Ultimately, the best approach is a balance. Incorporating both plant and animal proteins into your diet ensures you get a diverse range of nutrients. And as Layne emphasises, what really matters isn’t whether your protein comes from plants or animals but that you’re getting enough to support your health.
Protein Intake as We Age
Ageing changes everything—our metabolism, muscle mass, and even how our bodies process protein. This makes protein intake especially crucial as we get older, but the amount we need can vary depending on our age group.

For adults under 75 years old, the study found that protein’s benefits plateau around 1.2 grams per kilogram of body weight per day. Eating more than this doesn’t seem to offer additional benefits, likely because younger adults are generally better at synthesising protein for muscle repair and other bodily functions.
However, for those over 75 years old, the story is different.

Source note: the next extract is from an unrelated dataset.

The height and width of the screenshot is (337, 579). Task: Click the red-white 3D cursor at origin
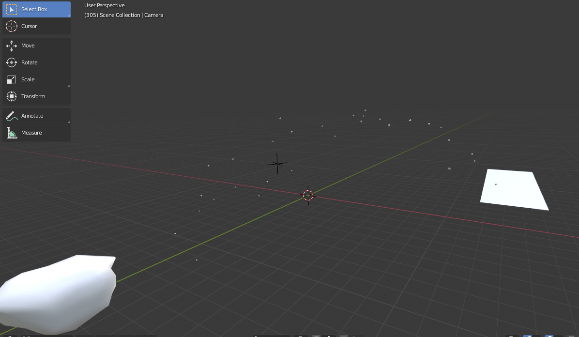pyautogui.click(x=308, y=195)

In this group, protein benefits continue to increase linearly up to 1.6 grams per kilogram per day. Why? Older adults face unique challenges, such as a natural decline in muscle mass (sarcopenia) and a less efficient muscle protein synthesis process. This means they require more protein to maintain muscle strength and overall health.
Layne also points out that older adults who consume more protein are often healthier overall. “It could be a bit of reverse causality,” he notes. “People in better shape are able to eat more protein.” Regardless, the data strongly suggest that maintaining or even increasing protein intake is a smart move as we age.

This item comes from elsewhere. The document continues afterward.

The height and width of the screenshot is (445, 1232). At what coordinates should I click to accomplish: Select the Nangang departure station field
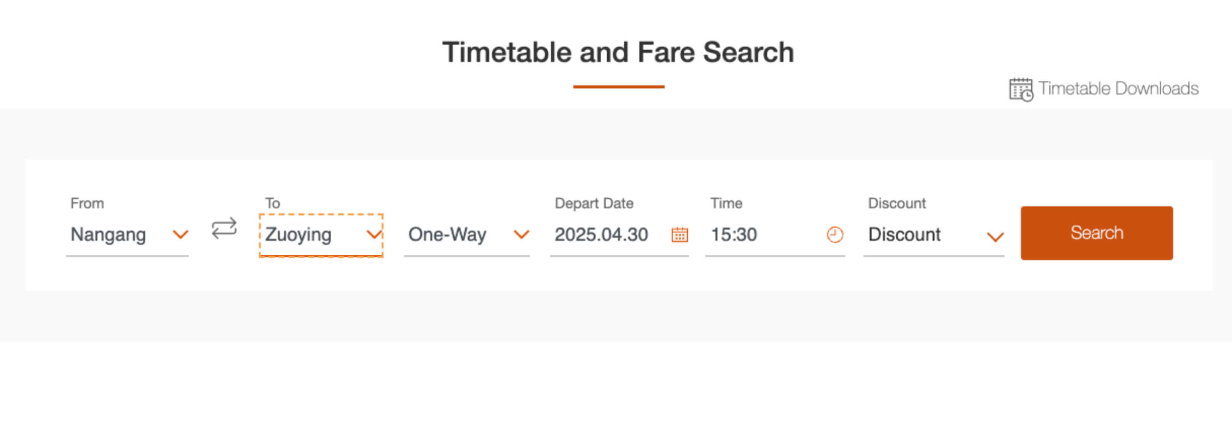tap(127, 235)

For older adults, the benefits of protein go beyond preserving muscle mass. It’s protective against age-related declines in physical function, supports immune health, and even reduces the risk of falls and fractures. So, if you’re over 75, don’t shy away from that extra serving of chicken or a hearty lentil stew—your body will thank you.

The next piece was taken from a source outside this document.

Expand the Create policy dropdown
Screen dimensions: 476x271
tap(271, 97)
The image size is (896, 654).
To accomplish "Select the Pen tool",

So, to make sure you got this right:
- Under 75 years: Protein benefits plateau at around 1.2 g/kg/day.
- Over 75 years: Protein benefits are linear up to 1.6 g/kg/day. Muscle loss (sarcopenia) and reduced protein synthesis in older adults likely make higher intake more beneficial.
The Takeaway: Rewriting the Narrative
Layne Norton sums it up perfectly: “We need to shift the framework of how we think about kidney disease away from this dogma that protein is bad.” The evidence is clear—protein doesn’t just not harm the kidneys; it may actually help protect them, even for those with CKD.
If you’re worried about your kidneys and protein intake:
- Consult a nephrologist for personalized advice.
- Don’t automatically jump to a low-protein diet—it might do more harm than good.
- Focus on a balanced diet with high-quality protein sources.
The bottom line? Protein is an essential nutrient with a protective edge, not a dietary villain. Let’s toast to that with a protein shake!